Extracted data:
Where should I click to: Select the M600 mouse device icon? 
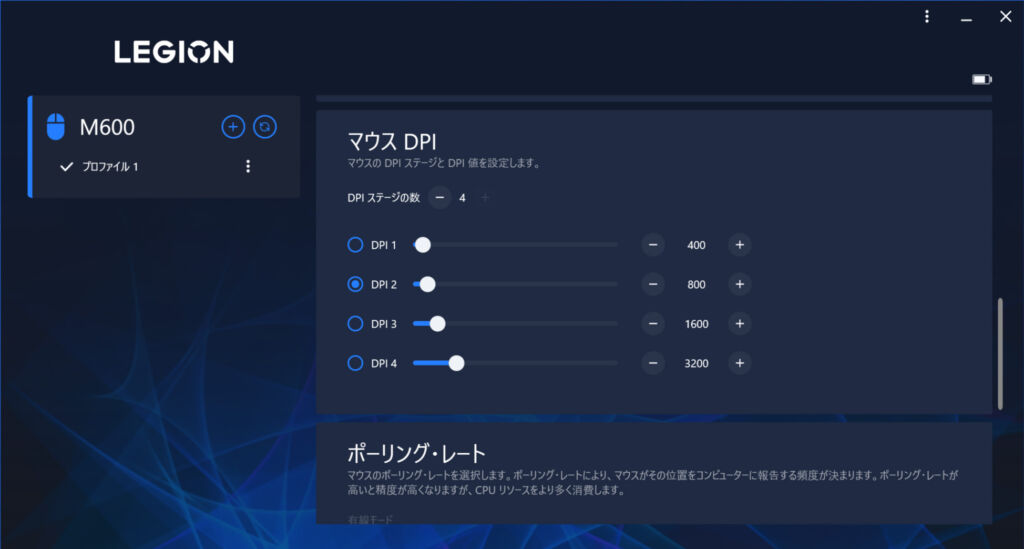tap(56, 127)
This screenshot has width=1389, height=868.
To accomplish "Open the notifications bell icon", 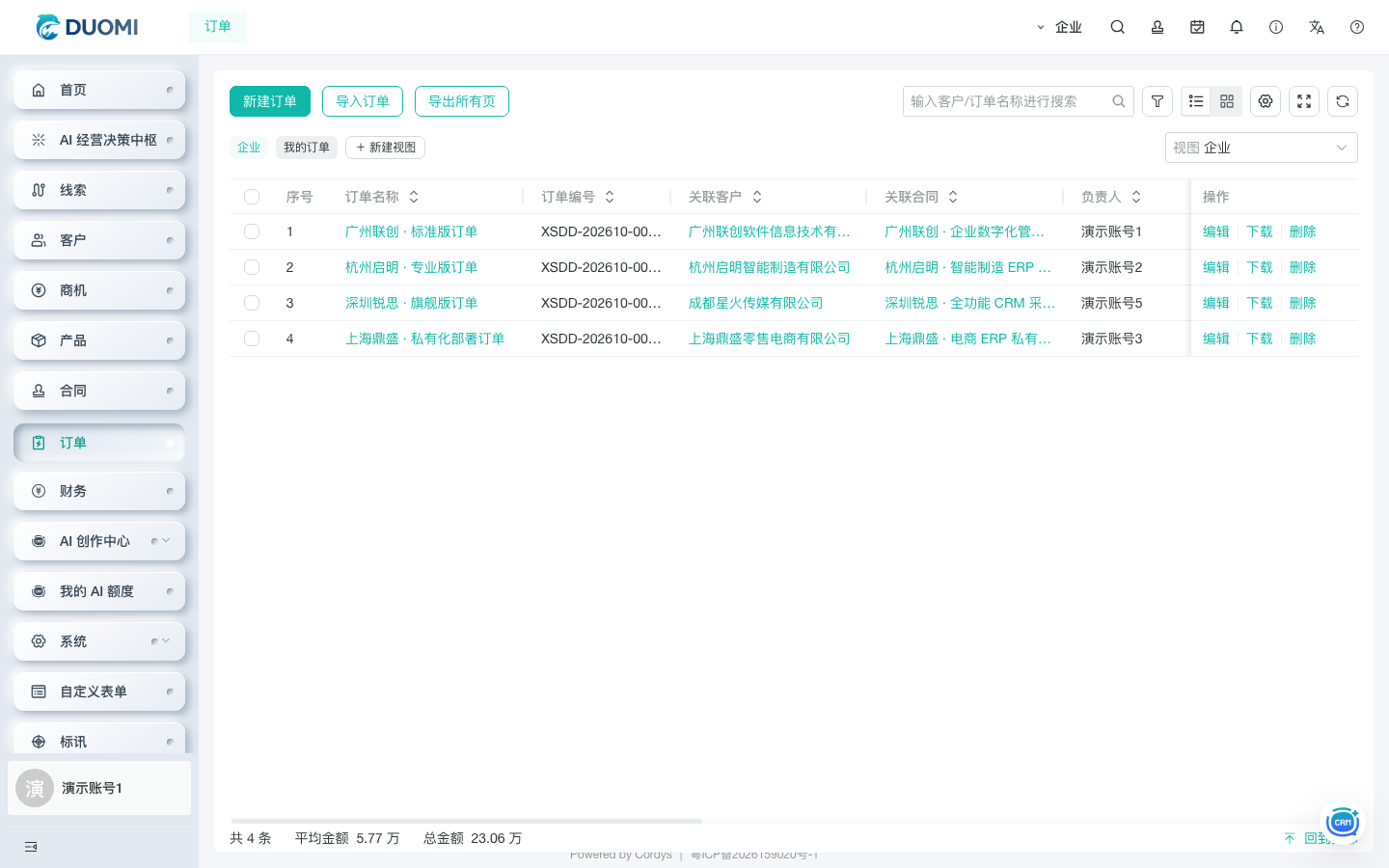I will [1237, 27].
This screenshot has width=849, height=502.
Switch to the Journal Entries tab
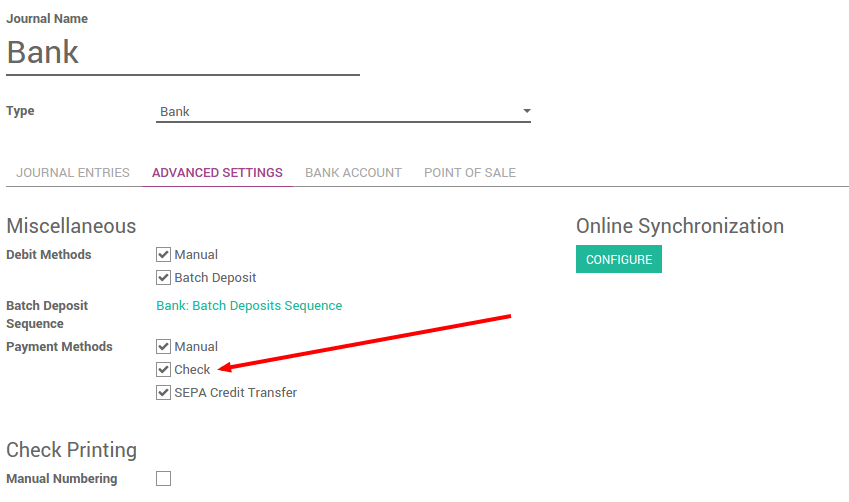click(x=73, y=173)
==
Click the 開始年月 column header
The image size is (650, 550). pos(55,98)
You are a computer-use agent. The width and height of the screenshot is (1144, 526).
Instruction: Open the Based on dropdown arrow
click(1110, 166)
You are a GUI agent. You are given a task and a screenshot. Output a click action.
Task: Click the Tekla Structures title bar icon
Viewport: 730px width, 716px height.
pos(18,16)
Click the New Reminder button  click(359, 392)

Exercise task: Count how many lines in the entries above contain the string "agent", and reply with only that number.

Result of this exercise: 2